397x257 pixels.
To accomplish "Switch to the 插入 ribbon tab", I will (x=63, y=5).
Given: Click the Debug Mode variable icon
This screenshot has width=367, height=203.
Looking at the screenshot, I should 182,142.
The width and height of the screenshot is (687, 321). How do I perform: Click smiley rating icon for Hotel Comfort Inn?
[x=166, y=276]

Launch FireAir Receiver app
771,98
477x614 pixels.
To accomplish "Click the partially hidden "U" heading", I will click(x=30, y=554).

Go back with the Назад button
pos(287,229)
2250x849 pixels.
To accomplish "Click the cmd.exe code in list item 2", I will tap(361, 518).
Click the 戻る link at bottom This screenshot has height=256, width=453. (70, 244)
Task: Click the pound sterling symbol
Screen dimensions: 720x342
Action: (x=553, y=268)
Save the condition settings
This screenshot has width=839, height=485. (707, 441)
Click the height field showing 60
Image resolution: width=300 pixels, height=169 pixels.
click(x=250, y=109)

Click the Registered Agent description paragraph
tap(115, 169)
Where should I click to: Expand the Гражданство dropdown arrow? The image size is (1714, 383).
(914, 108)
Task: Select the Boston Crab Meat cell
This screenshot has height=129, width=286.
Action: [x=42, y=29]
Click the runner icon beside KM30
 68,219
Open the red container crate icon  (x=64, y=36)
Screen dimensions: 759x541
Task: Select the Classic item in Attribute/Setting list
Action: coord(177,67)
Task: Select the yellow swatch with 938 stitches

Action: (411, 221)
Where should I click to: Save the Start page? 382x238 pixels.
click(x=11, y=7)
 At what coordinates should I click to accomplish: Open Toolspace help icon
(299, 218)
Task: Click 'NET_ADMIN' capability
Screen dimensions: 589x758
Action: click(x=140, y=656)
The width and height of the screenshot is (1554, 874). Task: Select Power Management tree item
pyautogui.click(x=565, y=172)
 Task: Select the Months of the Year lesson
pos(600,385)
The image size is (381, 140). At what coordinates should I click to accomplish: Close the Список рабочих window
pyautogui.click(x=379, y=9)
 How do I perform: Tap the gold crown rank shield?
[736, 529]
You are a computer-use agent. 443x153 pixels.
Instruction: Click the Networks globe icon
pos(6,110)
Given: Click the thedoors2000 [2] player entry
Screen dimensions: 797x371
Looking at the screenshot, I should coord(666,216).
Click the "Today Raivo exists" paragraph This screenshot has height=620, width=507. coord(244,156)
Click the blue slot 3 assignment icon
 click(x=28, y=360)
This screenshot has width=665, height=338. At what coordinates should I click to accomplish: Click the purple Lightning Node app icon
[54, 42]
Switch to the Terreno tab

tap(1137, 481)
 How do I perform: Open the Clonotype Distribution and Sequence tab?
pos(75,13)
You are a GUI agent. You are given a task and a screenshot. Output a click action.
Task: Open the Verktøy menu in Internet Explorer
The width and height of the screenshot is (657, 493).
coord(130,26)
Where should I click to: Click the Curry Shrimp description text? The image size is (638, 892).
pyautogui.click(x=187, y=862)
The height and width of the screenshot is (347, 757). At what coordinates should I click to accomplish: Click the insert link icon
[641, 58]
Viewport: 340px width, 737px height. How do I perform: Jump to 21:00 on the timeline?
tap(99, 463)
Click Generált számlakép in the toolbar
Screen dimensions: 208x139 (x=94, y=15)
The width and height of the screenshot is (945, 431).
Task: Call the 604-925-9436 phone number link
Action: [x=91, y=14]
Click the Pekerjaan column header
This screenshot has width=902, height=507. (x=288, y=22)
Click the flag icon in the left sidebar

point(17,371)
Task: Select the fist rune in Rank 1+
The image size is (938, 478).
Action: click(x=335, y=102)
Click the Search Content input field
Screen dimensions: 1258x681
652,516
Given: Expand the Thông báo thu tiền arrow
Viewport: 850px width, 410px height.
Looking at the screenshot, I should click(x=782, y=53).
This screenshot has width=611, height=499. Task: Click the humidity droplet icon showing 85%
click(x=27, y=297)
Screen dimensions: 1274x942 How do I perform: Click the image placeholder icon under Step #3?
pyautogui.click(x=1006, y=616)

--- Task to complete ---
In full and without deviation, reproduce the entries above.

--- Exercise response ---
397x257 pixels.
To accomplish "Switch to the 插入 ribbon tab", I will (x=63, y=5).
Given: Click the Debug Mode variable icon
This screenshot has width=367, height=203.
Looking at the screenshot, I should 182,142.
The width and height of the screenshot is (687, 321). How do I perform: Click smiley rating icon for Hotel Comfort Inn?
[x=166, y=276]

Launch FireAir Receiver app
771,98
477x614 pixels.
To accomplish "Click the partially hidden "U" heading", I will click(x=30, y=554).

Go back with the Назад button
pos(287,229)
2250x849 pixels.
To accomplish "Click the cmd.exe code in list item 2", I will tap(361, 518).
Click the 戻る link at bottom This screenshot has height=256, width=453. (70, 244)
Task: Click the pound sterling symbol
Screen dimensions: 720x342
Action: (x=553, y=268)
Save the condition settings
This screenshot has width=839, height=485. (707, 441)
Click the height field showing 60
Image resolution: width=300 pixels, height=169 pixels.
click(x=250, y=109)

Click the Registered Agent description paragraph
tap(115, 169)
Where should I click to: Expand the Гражданство dropdown arrow? The image size is (1714, 383).
(914, 108)
Task: Select the Boston Crab Meat cell
This screenshot has height=129, width=286.
Action: [x=42, y=29]
Click the runner icon beside KM30
 68,219
Open the red container crate icon  (x=64, y=36)
Screen dimensions: 759x541
Task: Select the Classic item in Attribute/Setting list
Action: coord(177,67)
Task: Select the yellow swatch with 938 stitches

Action: (411, 221)
Where should I click to: Save the Start page? 382x238 pixels.
click(x=11, y=7)
 At what coordinates should I click to accomplish: Open Toolspace help icon
(299, 218)
Task: Click 'NET_ADMIN' capability
Screen dimensions: 589x758
Action: click(x=140, y=656)
The width and height of the screenshot is (1554, 874). Task: Select Power Management tree item
pyautogui.click(x=565, y=172)
 Task: Select the Months of the Year lesson
pos(600,385)
The image size is (381, 140). At what coordinates should I click to accomplish: Close the Список рабочих window
pyautogui.click(x=379, y=9)
 How do I perform: Tap the gold crown rank shield?
[736, 529]
You are a computer-use agent. 443x153 pixels.
Instruction: Click the Networks globe icon
pos(6,110)
Given: Click the thedoors2000 [2] player entry
Screen dimensions: 797x371
Looking at the screenshot, I should coord(666,216).
Click the "Today Raivo exists" paragraph This screenshot has height=620, width=507. coord(244,156)
Click the blue slot 3 assignment icon
 click(x=28, y=360)
This screenshot has width=665, height=338. At what coordinates should I click to accomplish: Click the purple Lightning Node app icon
[54, 42]
Switch to the Terreno tab

tap(1137, 481)
 How do I perform: Open the Clonotype Distribution and Sequence tab?
pos(75,13)
You are a GUI agent. You are given a task and a screenshot. Output a click action.
Task: Open the Verktøy menu in Internet Explorer
The width and height of the screenshot is (657, 493).
coord(130,26)
Where should I click to: Click the Curry Shrimp description text? The image size is (638, 892).
pyautogui.click(x=187, y=862)
The height and width of the screenshot is (347, 757). At what coordinates should I click to accomplish: Click the insert link icon
[641, 58]
Viewport: 340px width, 737px height. How do I perform: Jump to 21:00 on the timeline?
tap(99, 463)
Click Generált számlakép in the toolbar
Screen dimensions: 208x139 (x=94, y=15)
The width and height of the screenshot is (945, 431).
Task: Call the 604-925-9436 phone number link
Action: [x=91, y=14]
Click the Pekerjaan column header
This screenshot has width=902, height=507. (x=288, y=22)
Click the flag icon in the left sidebar

point(17,371)
Task: Select the fist rune in Rank 1+
The image size is (938, 478).
Action: click(x=335, y=102)
Click the Search Content input field
Screen dimensions: 1258x681
652,516
Given: Expand the Thông báo thu tiền arrow
Viewport: 850px width, 410px height.
Looking at the screenshot, I should click(x=782, y=53).
This screenshot has width=611, height=499. Task: Click the humidity droplet icon showing 85%
click(x=27, y=297)
Screen dimensions: 1274x942 How do I perform: Click the image placeholder icon under Step #3?
pyautogui.click(x=1006, y=616)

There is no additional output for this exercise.